19 Dec
2011
19 Dec
'11
6:54 p.m.
On 12/19/2011 5:02 PM, Fred Cisin wrote:
On Mon, 19 Dec 2011, Holm Tiffe wrote:
In my experience in a previous job as a sysadmin of NT 4.0 boxes (around
1998), I can say that having an "Exec" bit for Windows binaries would
have slowed virus spread, but only just.
You would not -believe- the lengths some of our users would go through
to (manually!) install malware.
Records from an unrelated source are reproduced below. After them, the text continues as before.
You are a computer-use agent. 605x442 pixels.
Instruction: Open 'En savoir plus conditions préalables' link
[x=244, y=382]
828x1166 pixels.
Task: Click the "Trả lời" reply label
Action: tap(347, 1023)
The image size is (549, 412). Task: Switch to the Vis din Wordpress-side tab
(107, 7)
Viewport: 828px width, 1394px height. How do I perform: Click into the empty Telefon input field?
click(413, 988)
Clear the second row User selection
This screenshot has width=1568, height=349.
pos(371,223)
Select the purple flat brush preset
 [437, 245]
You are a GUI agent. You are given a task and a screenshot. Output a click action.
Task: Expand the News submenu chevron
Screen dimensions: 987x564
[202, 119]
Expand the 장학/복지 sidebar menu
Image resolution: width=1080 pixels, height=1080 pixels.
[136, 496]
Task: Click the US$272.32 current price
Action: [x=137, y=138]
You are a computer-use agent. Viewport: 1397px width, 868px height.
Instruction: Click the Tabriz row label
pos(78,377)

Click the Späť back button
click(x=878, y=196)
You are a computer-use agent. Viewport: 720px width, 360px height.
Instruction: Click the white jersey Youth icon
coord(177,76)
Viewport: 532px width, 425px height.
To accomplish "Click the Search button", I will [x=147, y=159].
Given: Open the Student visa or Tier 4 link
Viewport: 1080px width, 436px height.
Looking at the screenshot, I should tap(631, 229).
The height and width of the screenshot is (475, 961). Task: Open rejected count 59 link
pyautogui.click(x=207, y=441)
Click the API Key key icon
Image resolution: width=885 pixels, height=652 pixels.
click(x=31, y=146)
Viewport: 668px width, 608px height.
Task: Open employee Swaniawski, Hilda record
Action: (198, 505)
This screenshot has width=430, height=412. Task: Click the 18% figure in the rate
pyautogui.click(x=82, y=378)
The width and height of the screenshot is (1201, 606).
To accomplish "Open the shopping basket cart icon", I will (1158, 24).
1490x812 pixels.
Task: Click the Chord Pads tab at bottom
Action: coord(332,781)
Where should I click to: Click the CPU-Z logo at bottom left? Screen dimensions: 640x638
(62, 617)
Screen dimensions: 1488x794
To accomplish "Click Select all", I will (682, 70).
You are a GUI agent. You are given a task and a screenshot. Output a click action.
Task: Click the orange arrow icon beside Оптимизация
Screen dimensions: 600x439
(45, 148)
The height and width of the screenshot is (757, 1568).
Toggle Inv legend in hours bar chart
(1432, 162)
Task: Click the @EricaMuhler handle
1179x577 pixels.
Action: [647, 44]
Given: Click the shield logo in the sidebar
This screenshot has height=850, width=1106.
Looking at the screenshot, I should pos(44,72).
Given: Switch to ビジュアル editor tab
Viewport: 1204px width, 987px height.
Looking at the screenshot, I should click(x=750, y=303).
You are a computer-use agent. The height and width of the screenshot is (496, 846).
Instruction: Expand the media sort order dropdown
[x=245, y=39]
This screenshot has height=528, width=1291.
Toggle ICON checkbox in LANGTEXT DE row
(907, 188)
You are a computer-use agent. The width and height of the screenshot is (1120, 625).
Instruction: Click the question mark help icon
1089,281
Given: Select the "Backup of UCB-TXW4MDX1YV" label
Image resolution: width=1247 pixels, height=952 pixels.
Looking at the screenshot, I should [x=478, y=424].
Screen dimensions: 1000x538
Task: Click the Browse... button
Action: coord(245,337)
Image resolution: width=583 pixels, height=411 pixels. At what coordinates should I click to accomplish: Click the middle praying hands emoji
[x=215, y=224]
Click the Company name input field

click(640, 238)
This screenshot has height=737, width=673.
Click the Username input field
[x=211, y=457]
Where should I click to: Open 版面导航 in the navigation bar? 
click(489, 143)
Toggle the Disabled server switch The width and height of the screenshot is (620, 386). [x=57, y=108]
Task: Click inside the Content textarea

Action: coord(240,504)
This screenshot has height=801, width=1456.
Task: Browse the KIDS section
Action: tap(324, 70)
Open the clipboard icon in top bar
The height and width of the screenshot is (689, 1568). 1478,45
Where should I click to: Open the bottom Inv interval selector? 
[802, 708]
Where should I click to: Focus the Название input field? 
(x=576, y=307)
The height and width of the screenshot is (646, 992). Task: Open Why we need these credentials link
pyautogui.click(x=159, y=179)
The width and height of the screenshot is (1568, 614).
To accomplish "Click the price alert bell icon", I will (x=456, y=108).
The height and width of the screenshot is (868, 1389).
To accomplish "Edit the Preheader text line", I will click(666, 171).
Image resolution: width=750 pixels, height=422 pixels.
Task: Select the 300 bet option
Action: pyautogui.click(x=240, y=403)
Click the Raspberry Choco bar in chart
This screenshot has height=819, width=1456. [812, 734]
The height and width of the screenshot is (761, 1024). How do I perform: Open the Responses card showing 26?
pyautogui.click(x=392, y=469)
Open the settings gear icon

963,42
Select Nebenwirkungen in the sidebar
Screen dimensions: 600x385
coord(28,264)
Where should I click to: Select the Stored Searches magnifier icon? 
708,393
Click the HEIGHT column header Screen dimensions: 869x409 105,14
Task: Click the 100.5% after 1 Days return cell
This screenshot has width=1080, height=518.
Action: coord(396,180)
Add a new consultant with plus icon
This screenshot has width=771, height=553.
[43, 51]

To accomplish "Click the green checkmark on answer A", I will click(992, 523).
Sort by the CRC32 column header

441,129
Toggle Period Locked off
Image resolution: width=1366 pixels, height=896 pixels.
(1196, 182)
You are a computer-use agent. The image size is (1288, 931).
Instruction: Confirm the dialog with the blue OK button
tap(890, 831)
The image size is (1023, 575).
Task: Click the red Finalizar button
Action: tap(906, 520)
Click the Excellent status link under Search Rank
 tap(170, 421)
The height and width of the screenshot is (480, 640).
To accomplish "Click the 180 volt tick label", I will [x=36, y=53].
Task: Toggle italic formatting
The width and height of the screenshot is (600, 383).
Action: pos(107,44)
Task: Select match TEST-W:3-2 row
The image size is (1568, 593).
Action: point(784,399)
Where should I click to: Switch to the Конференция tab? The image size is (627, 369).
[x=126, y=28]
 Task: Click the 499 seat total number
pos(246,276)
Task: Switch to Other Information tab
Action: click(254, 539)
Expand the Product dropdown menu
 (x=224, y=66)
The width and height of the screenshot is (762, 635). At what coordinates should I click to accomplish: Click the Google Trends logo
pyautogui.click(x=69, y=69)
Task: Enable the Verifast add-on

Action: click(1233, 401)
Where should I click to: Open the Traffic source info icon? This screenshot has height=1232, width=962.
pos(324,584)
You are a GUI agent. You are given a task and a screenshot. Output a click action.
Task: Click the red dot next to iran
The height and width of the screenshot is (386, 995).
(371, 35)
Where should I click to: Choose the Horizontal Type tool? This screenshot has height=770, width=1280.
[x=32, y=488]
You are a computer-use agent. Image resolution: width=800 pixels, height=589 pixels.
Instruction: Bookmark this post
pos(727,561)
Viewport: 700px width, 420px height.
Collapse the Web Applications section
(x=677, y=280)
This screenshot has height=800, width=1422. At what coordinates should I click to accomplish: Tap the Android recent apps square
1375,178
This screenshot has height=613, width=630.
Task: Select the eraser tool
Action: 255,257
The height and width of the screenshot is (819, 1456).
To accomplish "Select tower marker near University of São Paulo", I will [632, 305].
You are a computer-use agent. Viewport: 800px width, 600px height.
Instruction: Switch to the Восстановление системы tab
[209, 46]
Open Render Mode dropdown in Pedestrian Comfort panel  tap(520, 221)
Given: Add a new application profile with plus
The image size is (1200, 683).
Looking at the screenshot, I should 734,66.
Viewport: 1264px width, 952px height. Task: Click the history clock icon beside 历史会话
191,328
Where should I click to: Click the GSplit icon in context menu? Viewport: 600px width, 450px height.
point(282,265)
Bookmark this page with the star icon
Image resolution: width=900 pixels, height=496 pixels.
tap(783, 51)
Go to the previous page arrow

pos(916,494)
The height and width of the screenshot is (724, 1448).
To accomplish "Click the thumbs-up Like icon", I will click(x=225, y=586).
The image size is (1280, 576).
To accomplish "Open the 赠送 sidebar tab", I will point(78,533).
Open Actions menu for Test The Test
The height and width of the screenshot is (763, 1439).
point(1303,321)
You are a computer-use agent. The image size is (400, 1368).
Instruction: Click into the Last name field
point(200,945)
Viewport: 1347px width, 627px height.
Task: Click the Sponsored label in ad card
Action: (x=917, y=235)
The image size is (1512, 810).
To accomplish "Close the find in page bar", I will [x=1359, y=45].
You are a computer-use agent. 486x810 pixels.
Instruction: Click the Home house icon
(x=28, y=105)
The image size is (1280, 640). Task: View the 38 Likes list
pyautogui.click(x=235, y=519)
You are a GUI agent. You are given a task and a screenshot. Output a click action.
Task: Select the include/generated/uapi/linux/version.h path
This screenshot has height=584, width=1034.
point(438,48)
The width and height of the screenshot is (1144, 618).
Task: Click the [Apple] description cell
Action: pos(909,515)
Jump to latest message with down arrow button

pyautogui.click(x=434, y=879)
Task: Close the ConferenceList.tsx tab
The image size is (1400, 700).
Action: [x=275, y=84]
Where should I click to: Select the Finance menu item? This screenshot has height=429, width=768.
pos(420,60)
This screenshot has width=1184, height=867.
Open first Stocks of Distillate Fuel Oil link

Users would get an e-mail with a
password-protected ZIP file as an attachment ("ElfBowling.zip" or
"NakedWomen.zip"), and the e-mail itself would contain detailed
instructions for installing the damned thing since you couldn't just
double-click on the attachment.
Disregarding all advice we'd repeated about not running stuff that came
in e-mail, our users would faithfully follow the e-mail instructions to
the letter and get their machines infected (well, no, the virus scanner
would catch it, thankfully).
If Windows had an "Exec" bit the instructions in the e-mail would have
been just be one line longer.
- Josh
No. There are other mechanisms that differentiate
what file can be executed
and wich not, not dependign on the file name. The long directoy listing
shows what is executable:
MS-DOS has a byte for "attribute";
it is too bad that they didn't use one of those bits for "executable"!